Cerebrospinal Fluid and Plasma Levels of Inflammation Differentially Relate to CNS Markers of Alzheimer’s Disease Pathology and Neuronal Damage
Article type: Research Article
Authors: Bettcher, Brianne M.a; * | Johnson, Sterling C.b; d | Fitch, Ryanc | Casaletto, Kaitlin B.c | Heffernan, Kate S.a | Asthana, Sanjayb; d | Zetterberg, Henrike; f; g | Blennow, Kaje; f | Carlsson, Cynthia M.b; d | Neuhaus, Johnh | Bendlin, Barbara B.b | Kramer, Joel H.c
Affiliations: [a] Departments of Neurosurgery and Neurology, University of Colorado Anschutz Medical Campus, Rocky Mountain Alzheimer’s Disease Center, Aurora, CO, USA | [b] Wisconsin Alzheimer’s Disease Research Center, University of Wisconsin School of Medicine and Public Health, Madison, WI, USA | [c] Department of Neurology, University of California San Francisco, Memory and Aging Center, San Francisco, CA, USA | [d] Geriatric Research Education and Clinical Center, Wm. S. Middleton Memorial Veterans Hospital, Madison, WI, USA | [e] Department of Psychiatry and Neurochemistry, Institute of Neuroscience and Physiology, The Sahlgrenska Academy at the University of Gothenburg, Mölndal, Sweden | [f] Clinical Neurochemistry Laboratory, Sahlgrenska University Hospital, Mölndal, Sweden | [g] Department of Molecular Neuroscience, UCL Institute of Neurology, Queen Square, London, UK | [h] Department of Epidemiology and Biostatistics, University of California San Francisco, San Francisco, CA, USA
Correspondence: [*] Correspondence to: Brianne Bettcher, PhD, Departments of Neurosurgery and Neurology, University of Colorado Anschutz Medical Campus, Rocky Mountain Alzheimer’s Disease Center, 12631 E. 17th Avenue, C307, Aurora, CO 80045, USA. Tel.: +1 303 724 3941; Fax: +1 303 724 2300; E-mail: brianne.bettcher@ucdenver.edu.
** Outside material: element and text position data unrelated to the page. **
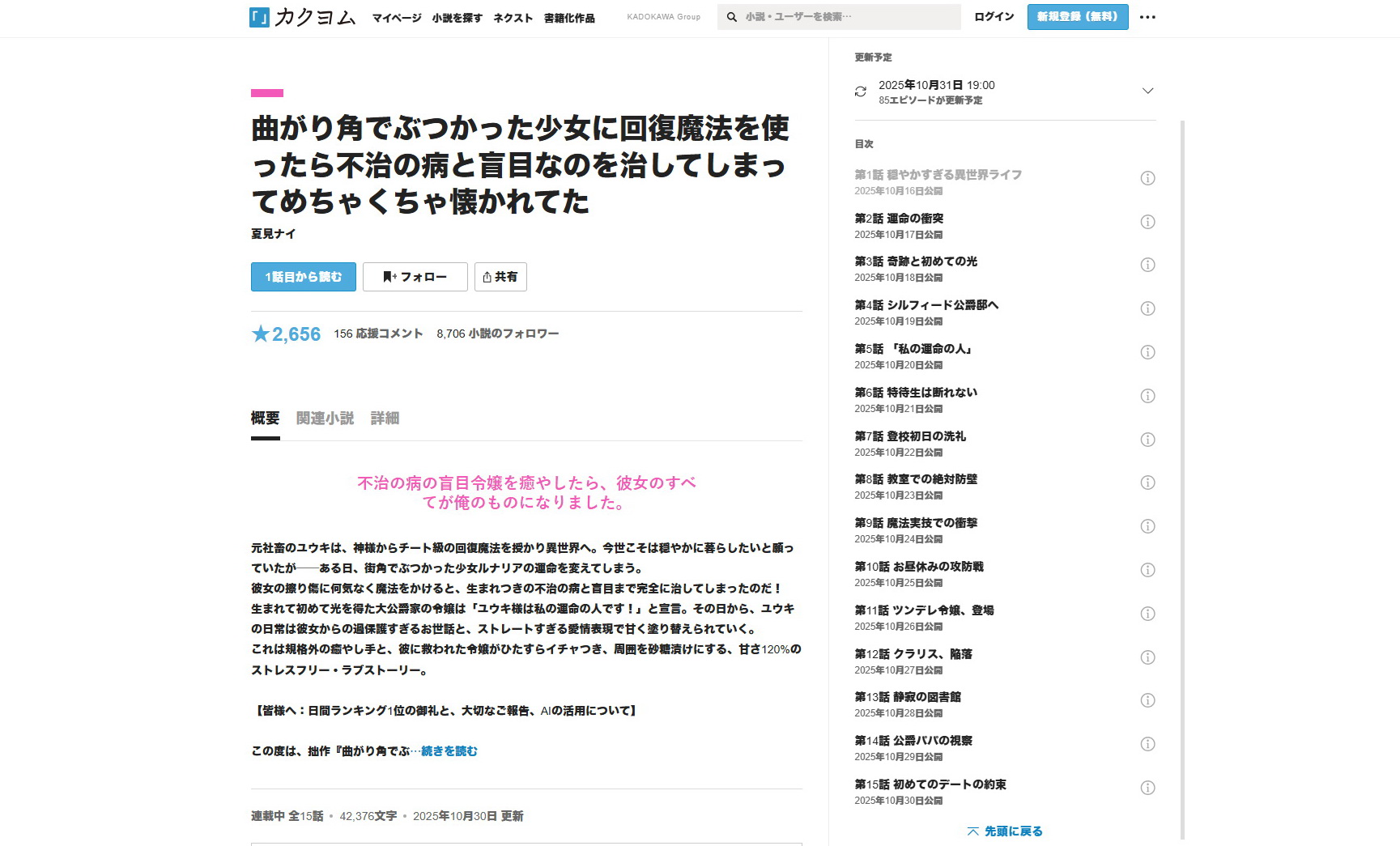This screenshot has width=1400, height=846.
Task: Switch to the 詳細 tab
Action: [385, 419]
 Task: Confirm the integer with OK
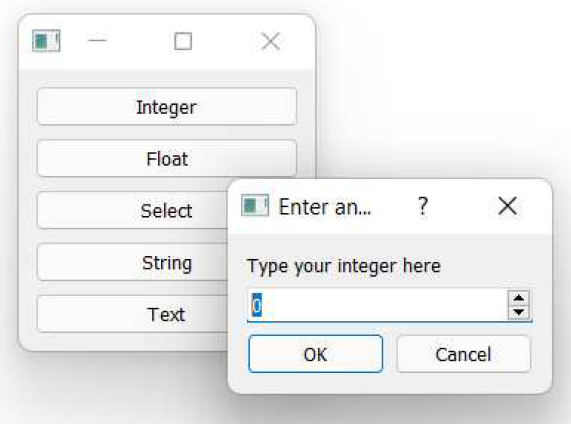pos(315,354)
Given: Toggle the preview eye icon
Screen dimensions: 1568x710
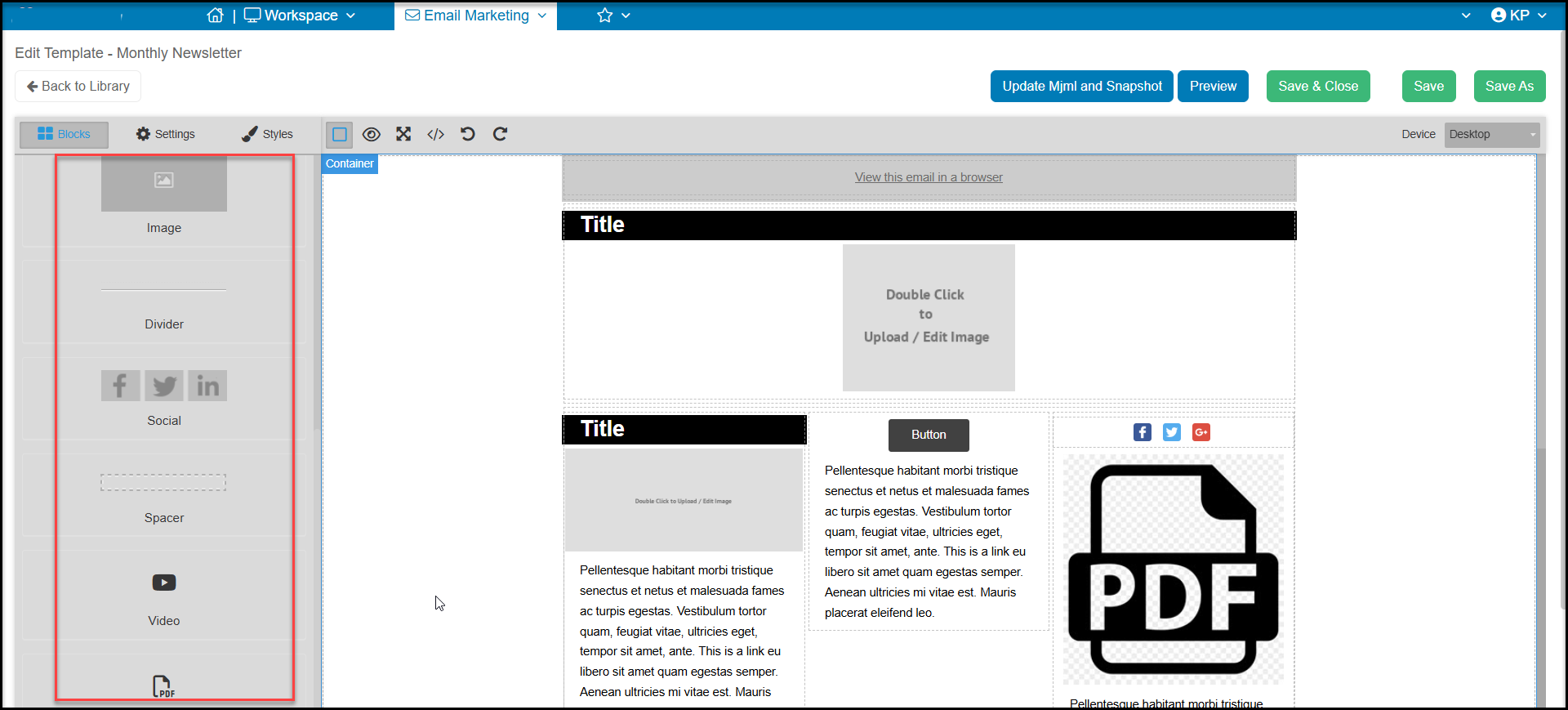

Abstract: Inflammatory markers have been shown to predict neurocognitive outcomes in aging adults; however, the degree to which peripheral markers mirror the central nervous system remains unknown. We investigated the association between plasma and cerebrospinal fluid (CSF) markers of inflammation, and explored whether these markers independently predict CSF indicators of Alzheimer’s disease (AD) pathology or neuronal damage. Plasma and CSF samples were analyzed for inflammatory markers in a cohort of asymptomatic older adults (n = 173). CSF samples were analyzed for markers of AD pathology (Aβ42, phosphorylated tau [p-tau], sAβPPβ) or neuronal damage (total tau; neurofilament light chain) (n = 147). Separate linear models for each analyte were conducted with CSF and plasma levels entered simultaneously as predictors and markers of AD pathology or neuronal damage as outcome measures. Strong associations were noted between CSF and plasma MIP-1β levels, and modest associations were observed for remaining analytes. With respect to AD pathology, higher levels of plasma and CSF IL-8, CSF MIP-1β, and CSF IP-10 were associated with higher levels of p-tau. Higher levels of CSF IL-8 were associated with higher levels of CSF Aβ42. Higher CSF sAβPPβ levels were associated with higher plasma markers only (IL-8; MCP-1). In terms of neuronal injury, higher levels of plasma and CSF IL-8, CSF IP-10, and CSF MIP-1β were associated with higher levels of CSF total tau. Exploratory analyses indicated that CSF Aβ42 modifies the relationship between plasma inflammatory levels and CSF tau levels. Results suggest that both plasma and CSF inflammatory markers independently relay integral information about AD pathology and neuronal damage.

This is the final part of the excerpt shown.